> Given problem 1:
Gather every line of the listing below that contains the string "image".

> Provided passage:
-- BEGIN --

Note how we split the second move too and the source operand is now
$f12.    insns 17 and 18 will get removed as dead by DCE and we
ultimately get the desired code.

But just to be clear, this is a gross hack to avoid playing wack-a-mole
with pass ordering and duplication.  If it triggers in real world code,
it should ultimately improve performance as it can make the cross unit
copies dead and gives the scheduler additional freedoms. But I don't
really expect it to be triggering much in real world codes.

It fixes fpr-moves-5 (noted as a regression in the BZ) and fpr-moves-6
(not noted as a regression in the BZ) on mips64-linux-gnu and
mips64el-linux-gnu.  Bootstrapped on mipsisa32r2-linux-gnu as well.

Installing on the trunk.

Jeff

ps.  Now back to the fix-r4000 regression :-)

-- END --

> Raw records:
-- BEGIN --

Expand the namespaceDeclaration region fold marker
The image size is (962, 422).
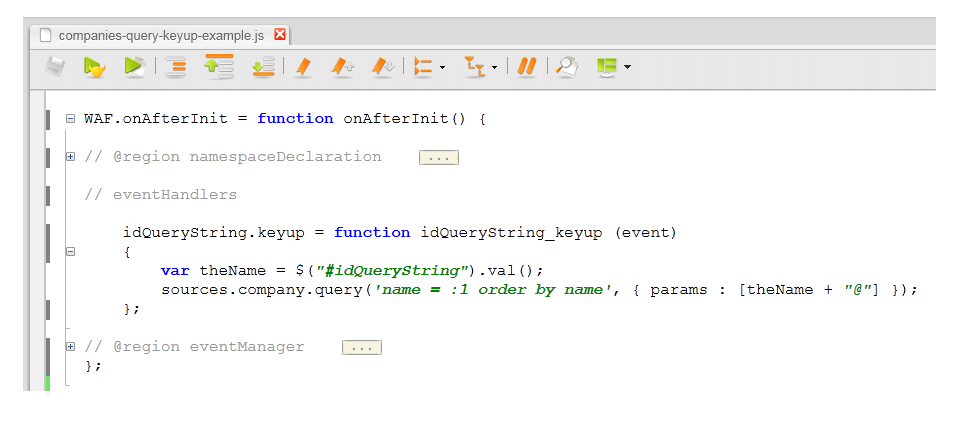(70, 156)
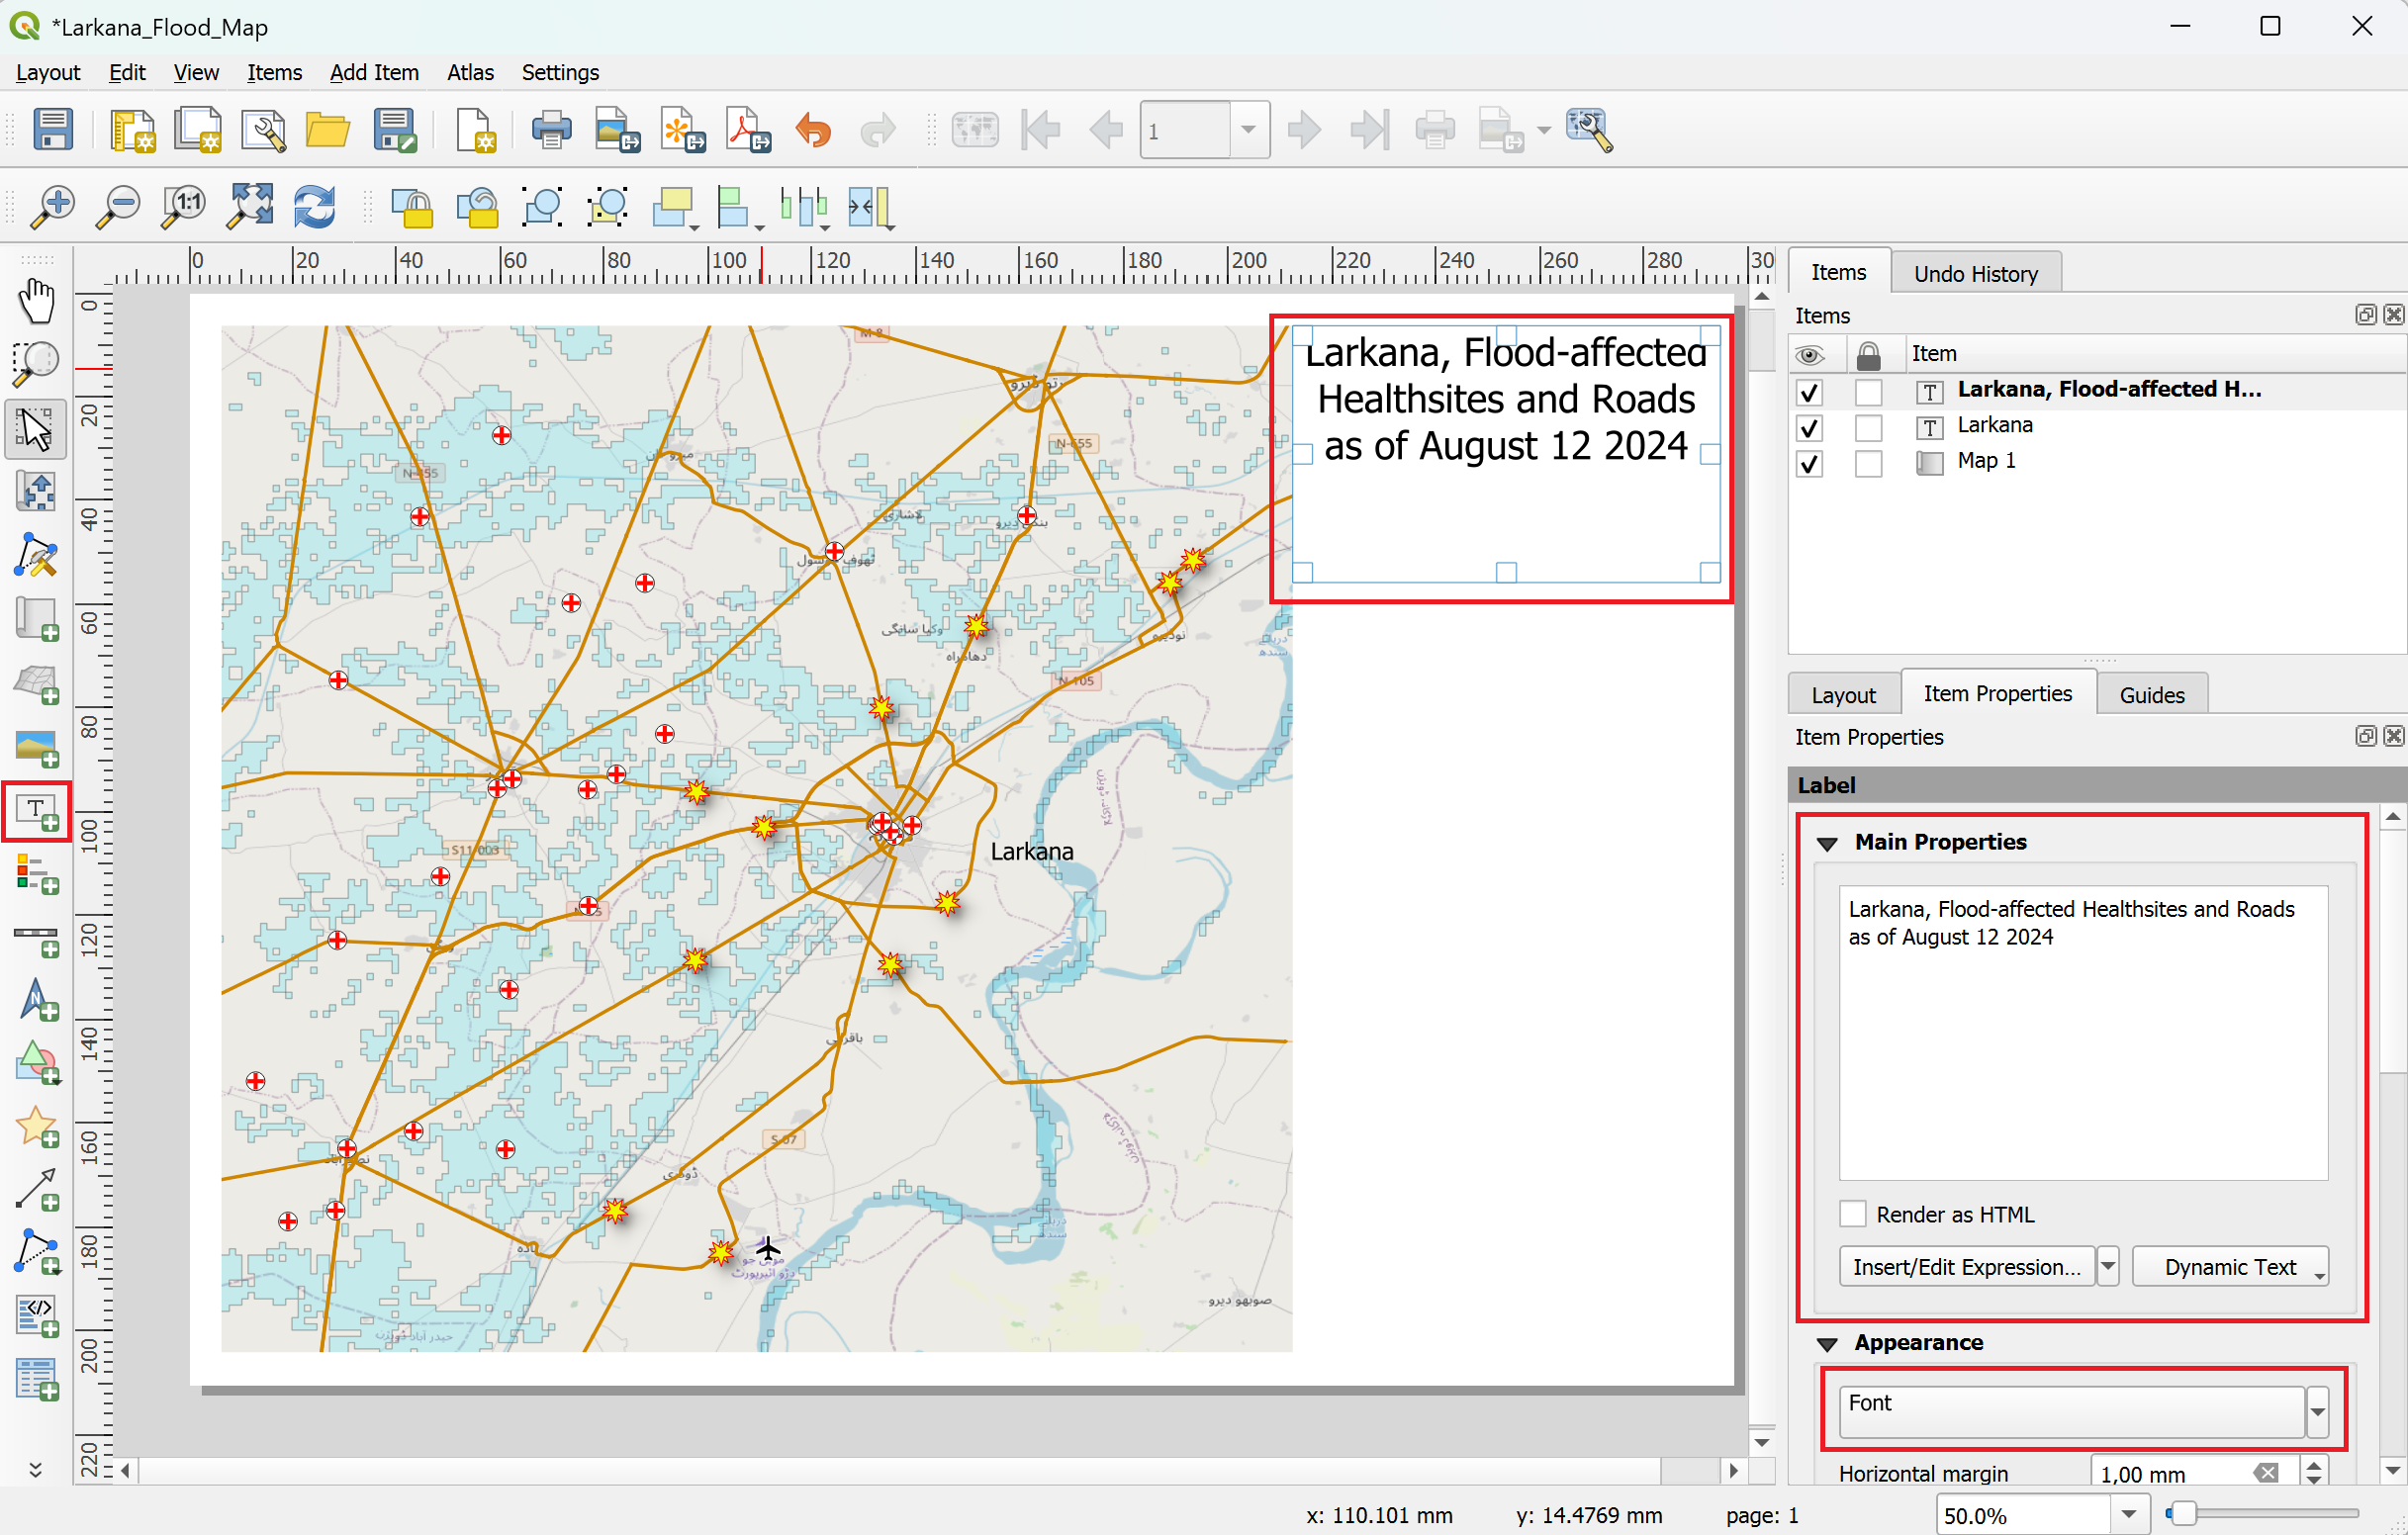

-- END --
-- BEGIN --

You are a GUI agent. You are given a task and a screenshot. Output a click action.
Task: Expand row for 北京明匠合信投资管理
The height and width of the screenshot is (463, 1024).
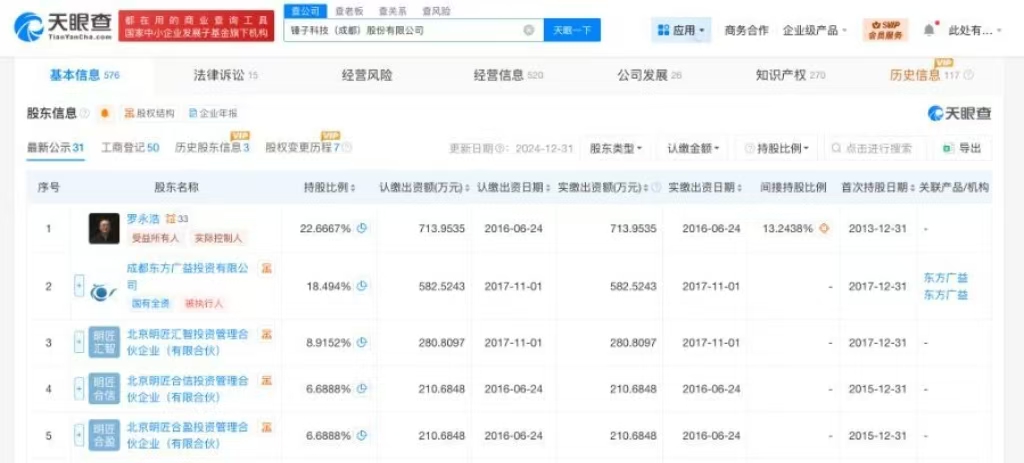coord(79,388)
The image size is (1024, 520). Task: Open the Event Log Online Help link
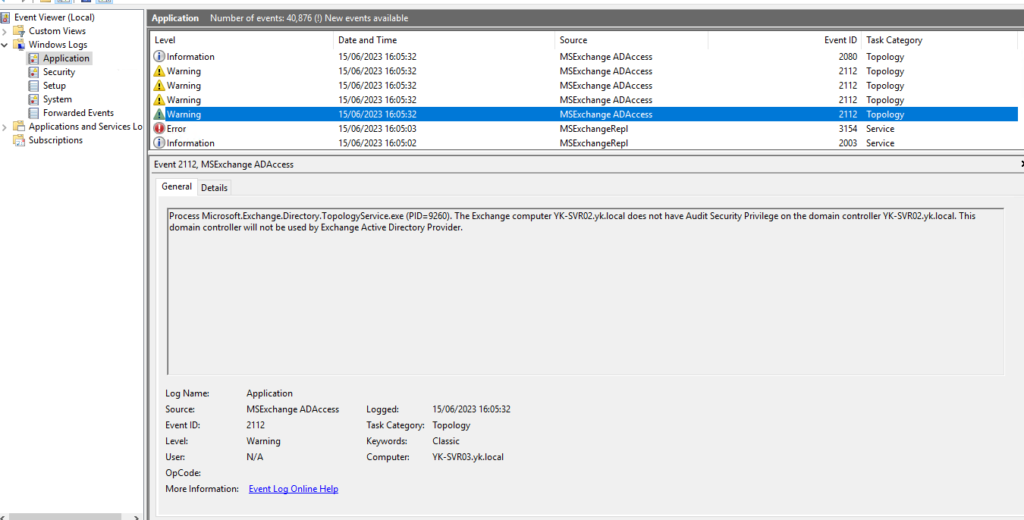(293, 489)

-- END --

> Given problem 2:
Retype the part of the patch message that opens with the words containing "Note how we" and closes with "real world codes.", keeping every word unchanged.

> Task answer 1:
The image size is (962, 422).
The image size is (1024, 520). Task: Open the Event Log Online Help link

> Task answer 2:
Note how we split the second move too and the source operand is now
$f12.    insns 17 and 18 will get removed as dead by DCE and we
ultimately get the desired code.

But just to be clear, this is a gross hack to avoid playing wack-a-mole
with pass ordering and duplication.  If it triggers in real world code,
it should ultimately improve performance as it can make the cross unit
copies dead and gives the scheduler additional freedoms. But I don't
really expect it to be triggering much in real world codes.